To advance health equity, healthcare organizations should design value-based metrics that hold people accountable for providing high-quality and equitable care. From a patient perspective, one meaningful metric that matters is access to healthcare. Tracking and trending the swath of demographic features accessing services across the care delivery ecosystem is a measure of effectiveness for health equity. A broader diversity of patient access points leads to deeper market penetration and enhanced brand affinity as well as an obvious larger customer base to be served.
Measure What Matters Most
Shifting from measuring outcomes to measuring value requires gazing one’s focus upon different things. This shift calls for technology that can support measuring the effectiveness of interventions, vulnerability loop closures and improved quality of life. Recent research published in the International Journal of Environmental Research and Public Health highlights how the “speed of technological innovation has outpaced the industry’s willingness and/or capability to adopt new technologies.” This reality is resulting in many healthcare leaders falling further behind in achieving strategic goals, including those for health equity improvement.
Investment in technologies that support holistic care models, precision medicine and meaningful metrics is the best way to achieve improved population health. Data points that represent care effectiveness can be translated into insights with machine learning algorithms that evolve and become more precise and customized over time. For example, increasing access points for patient care may reveal increased volume and busier clinicians. However, does it always lead to better health, lower risk or improved quality of life? These questions can be answered with predictive algorithms that seek to uncover value-based outcomes that influence the deeper determinants of health.

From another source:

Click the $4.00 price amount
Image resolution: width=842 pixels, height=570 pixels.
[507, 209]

Start Influencing Health Equity From Within
Healthcare organizations can look within to begin impacting health equity among their own employees. It is likely that the same health disparities and inequities they seek to influence within patient populations also exist within their own workforce. Diversity, equity and inclusion (DEI) campaigns should include health aspects as well. Employees will struggle to be engaged in their work if there are barriers that prevent them from making healthy life choices. These barriers can result in missed shifts and a less vibrant and diverse workforce. A supportive and safe workplace and secure employment are also important social determinants of health.

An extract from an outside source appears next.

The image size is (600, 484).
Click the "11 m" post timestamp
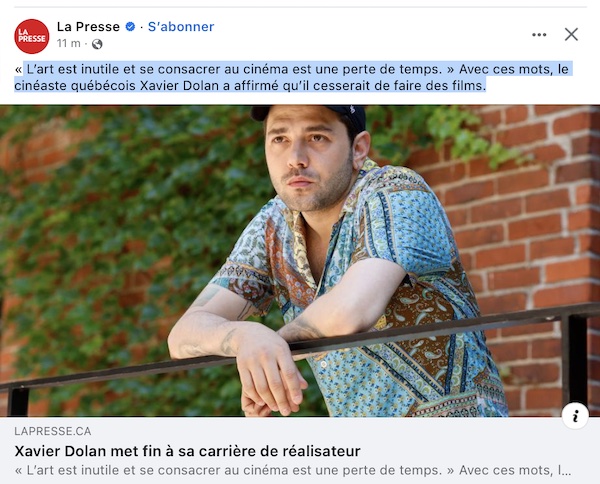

Employers can take action on workplace environmental factors that research shows have an impact on health status. Robust digital solutions to engage the workforce in wellness, mindfulness and healthful activities can derive a plethora of baseline data for the organization. This data can be used to develop targeted strategies for addressing health equity while also contributing toward creating a happier and healthier workforce, a win-win for all involved.
We should track progress toward a strategic focus on health equity gateway technologies by shifts in capital allocations. These allocations, in turn, can drive more efficient spending on interventions that impact the root causes of health inequities. Now is the time for healthcare organizations to take action on the societal sentiments toward eliminating health disparities by investing in the enabling technologies to understand, measure and tackle them.